Stored records

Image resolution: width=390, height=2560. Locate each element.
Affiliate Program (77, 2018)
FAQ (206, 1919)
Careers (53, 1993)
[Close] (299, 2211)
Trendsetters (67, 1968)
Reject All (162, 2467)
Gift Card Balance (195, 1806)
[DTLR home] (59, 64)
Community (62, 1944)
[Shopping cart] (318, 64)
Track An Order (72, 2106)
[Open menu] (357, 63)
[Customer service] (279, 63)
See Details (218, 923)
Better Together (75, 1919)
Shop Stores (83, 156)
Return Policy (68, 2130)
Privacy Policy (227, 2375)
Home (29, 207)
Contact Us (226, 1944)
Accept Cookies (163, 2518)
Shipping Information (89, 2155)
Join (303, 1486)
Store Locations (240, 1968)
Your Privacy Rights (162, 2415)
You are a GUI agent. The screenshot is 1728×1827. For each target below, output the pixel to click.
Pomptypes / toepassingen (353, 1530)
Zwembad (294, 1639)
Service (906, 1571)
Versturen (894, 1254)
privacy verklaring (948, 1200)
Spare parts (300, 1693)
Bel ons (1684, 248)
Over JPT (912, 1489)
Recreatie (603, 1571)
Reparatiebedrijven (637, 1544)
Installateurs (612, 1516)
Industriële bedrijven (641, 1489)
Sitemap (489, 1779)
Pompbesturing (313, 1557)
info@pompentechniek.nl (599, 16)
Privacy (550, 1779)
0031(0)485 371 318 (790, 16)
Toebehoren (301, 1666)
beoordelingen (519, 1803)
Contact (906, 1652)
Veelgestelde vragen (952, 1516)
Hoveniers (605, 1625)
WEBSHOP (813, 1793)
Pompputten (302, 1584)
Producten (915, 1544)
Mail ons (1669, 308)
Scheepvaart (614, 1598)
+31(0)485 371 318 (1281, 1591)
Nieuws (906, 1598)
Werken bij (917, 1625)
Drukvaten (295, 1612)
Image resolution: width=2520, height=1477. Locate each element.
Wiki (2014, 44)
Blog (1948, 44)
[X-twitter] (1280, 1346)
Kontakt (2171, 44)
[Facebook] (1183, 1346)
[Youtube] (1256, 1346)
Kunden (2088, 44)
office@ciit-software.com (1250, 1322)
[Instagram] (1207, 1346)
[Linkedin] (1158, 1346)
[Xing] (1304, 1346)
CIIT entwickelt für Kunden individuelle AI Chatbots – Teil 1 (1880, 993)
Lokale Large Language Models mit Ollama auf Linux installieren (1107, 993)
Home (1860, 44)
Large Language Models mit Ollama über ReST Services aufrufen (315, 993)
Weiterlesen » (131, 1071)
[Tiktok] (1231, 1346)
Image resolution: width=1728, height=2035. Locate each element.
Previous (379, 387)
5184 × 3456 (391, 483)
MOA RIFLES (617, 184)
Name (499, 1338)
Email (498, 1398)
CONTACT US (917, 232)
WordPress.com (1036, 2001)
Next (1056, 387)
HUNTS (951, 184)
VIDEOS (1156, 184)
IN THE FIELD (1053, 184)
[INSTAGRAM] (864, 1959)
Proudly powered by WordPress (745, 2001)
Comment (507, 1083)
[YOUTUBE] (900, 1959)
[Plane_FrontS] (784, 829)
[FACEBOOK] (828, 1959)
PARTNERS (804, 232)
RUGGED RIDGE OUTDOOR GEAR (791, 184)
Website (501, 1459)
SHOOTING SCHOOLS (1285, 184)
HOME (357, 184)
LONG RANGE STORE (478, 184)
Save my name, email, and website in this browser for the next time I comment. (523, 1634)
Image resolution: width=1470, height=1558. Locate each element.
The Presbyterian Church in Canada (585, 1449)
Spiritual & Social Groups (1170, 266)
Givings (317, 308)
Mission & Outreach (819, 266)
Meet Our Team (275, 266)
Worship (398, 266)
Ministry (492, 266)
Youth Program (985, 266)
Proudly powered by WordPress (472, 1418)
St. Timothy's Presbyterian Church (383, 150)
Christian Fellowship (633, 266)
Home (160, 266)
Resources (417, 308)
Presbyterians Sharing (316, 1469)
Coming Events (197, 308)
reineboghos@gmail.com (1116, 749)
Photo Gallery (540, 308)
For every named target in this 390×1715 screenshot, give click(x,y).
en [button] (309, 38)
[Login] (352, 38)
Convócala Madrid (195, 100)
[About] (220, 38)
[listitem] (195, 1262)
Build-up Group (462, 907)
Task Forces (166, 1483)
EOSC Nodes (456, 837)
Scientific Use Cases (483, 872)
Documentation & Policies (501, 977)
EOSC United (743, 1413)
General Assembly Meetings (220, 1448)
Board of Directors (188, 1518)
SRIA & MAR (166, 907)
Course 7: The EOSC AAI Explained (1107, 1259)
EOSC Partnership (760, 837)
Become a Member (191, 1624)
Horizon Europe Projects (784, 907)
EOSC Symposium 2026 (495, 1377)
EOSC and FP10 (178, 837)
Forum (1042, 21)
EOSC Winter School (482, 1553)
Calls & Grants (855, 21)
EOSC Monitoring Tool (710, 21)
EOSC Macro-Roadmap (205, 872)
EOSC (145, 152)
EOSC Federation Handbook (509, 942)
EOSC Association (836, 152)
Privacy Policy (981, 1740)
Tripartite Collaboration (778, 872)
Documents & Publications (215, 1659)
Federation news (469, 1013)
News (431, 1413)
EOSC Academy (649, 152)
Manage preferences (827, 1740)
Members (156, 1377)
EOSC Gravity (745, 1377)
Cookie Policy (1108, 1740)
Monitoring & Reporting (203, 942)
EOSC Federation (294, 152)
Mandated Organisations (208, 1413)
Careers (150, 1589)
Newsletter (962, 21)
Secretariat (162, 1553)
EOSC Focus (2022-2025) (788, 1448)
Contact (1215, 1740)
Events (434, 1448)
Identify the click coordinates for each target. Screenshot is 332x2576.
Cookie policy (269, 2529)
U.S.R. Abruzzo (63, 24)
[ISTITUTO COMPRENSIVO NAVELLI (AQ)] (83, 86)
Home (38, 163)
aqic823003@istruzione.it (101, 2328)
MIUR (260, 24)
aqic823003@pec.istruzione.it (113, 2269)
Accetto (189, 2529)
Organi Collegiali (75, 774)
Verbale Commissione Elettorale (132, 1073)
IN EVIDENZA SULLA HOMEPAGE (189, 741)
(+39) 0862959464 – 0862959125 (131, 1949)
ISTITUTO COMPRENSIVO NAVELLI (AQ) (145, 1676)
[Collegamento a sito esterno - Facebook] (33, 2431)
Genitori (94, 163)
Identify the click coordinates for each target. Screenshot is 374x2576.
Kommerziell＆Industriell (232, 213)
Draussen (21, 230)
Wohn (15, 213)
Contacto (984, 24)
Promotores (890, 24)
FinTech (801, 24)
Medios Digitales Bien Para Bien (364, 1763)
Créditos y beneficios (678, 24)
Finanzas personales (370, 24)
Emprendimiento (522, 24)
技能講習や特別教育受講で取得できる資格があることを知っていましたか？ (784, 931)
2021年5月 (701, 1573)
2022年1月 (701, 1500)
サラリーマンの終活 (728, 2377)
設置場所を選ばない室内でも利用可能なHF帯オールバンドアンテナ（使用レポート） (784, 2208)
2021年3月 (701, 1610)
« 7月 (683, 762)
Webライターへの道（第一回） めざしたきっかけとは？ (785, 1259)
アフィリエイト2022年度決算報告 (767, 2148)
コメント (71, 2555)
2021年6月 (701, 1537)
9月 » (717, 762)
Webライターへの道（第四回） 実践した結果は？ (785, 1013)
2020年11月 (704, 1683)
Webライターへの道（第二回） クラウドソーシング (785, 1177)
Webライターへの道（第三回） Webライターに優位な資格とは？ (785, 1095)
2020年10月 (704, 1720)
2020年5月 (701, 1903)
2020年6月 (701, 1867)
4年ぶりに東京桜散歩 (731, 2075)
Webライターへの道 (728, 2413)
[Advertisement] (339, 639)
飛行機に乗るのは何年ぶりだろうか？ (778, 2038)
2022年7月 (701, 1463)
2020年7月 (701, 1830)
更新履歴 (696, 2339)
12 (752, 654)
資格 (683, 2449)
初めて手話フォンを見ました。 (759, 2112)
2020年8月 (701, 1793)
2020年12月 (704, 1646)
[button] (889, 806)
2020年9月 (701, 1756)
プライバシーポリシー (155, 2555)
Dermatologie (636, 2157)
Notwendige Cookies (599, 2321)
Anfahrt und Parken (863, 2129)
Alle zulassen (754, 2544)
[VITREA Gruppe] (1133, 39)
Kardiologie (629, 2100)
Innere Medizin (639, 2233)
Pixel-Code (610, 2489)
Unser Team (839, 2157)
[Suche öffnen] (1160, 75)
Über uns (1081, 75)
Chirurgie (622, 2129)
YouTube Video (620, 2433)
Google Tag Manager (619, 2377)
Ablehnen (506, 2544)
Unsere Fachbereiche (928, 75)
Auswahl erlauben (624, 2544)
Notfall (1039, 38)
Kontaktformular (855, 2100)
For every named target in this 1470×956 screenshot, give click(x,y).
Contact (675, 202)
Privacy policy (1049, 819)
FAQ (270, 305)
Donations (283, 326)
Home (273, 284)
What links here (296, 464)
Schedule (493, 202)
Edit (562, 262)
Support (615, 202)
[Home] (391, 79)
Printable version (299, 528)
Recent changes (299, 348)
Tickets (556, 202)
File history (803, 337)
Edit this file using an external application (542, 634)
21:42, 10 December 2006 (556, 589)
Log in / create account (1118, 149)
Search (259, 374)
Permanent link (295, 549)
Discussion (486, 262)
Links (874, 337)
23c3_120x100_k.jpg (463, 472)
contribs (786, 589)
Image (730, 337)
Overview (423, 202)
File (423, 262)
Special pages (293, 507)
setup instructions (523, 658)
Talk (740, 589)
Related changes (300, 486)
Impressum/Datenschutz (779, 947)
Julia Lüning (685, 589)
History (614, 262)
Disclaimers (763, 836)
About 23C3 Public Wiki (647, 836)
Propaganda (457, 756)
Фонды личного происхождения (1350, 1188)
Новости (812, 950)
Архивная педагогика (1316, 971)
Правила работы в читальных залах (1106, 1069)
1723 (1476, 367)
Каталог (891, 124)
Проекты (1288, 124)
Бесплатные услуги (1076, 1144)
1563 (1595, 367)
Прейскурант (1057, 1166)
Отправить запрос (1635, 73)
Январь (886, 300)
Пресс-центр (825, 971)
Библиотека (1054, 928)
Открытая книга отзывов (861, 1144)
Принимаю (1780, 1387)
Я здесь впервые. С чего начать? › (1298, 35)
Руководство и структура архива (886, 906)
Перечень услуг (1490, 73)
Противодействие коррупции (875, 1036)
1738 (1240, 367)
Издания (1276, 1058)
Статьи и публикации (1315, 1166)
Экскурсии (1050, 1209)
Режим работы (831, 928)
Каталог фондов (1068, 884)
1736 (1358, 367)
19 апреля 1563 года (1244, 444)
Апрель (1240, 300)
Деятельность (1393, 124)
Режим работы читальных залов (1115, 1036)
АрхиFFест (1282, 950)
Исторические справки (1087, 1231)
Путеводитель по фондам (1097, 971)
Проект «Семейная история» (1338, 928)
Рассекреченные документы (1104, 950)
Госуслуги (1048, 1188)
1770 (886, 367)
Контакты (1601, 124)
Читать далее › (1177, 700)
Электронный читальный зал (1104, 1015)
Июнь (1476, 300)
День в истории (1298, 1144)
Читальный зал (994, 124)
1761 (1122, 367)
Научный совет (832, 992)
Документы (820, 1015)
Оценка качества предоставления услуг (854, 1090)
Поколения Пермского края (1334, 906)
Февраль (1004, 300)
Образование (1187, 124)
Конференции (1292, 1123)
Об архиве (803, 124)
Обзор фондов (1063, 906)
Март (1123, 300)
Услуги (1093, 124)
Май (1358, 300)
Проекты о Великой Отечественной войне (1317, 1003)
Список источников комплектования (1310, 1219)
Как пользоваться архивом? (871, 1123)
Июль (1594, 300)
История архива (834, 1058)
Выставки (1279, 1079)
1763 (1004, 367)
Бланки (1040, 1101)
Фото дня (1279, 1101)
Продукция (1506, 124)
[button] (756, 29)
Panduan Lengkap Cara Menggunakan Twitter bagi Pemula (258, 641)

(The task):
Which of the lines above contain "Federation"? Return them all.

(Task response):
EOSC Federation Handbook (509, 942)
Federation news (469, 1013)
EOSC Federation (294, 152)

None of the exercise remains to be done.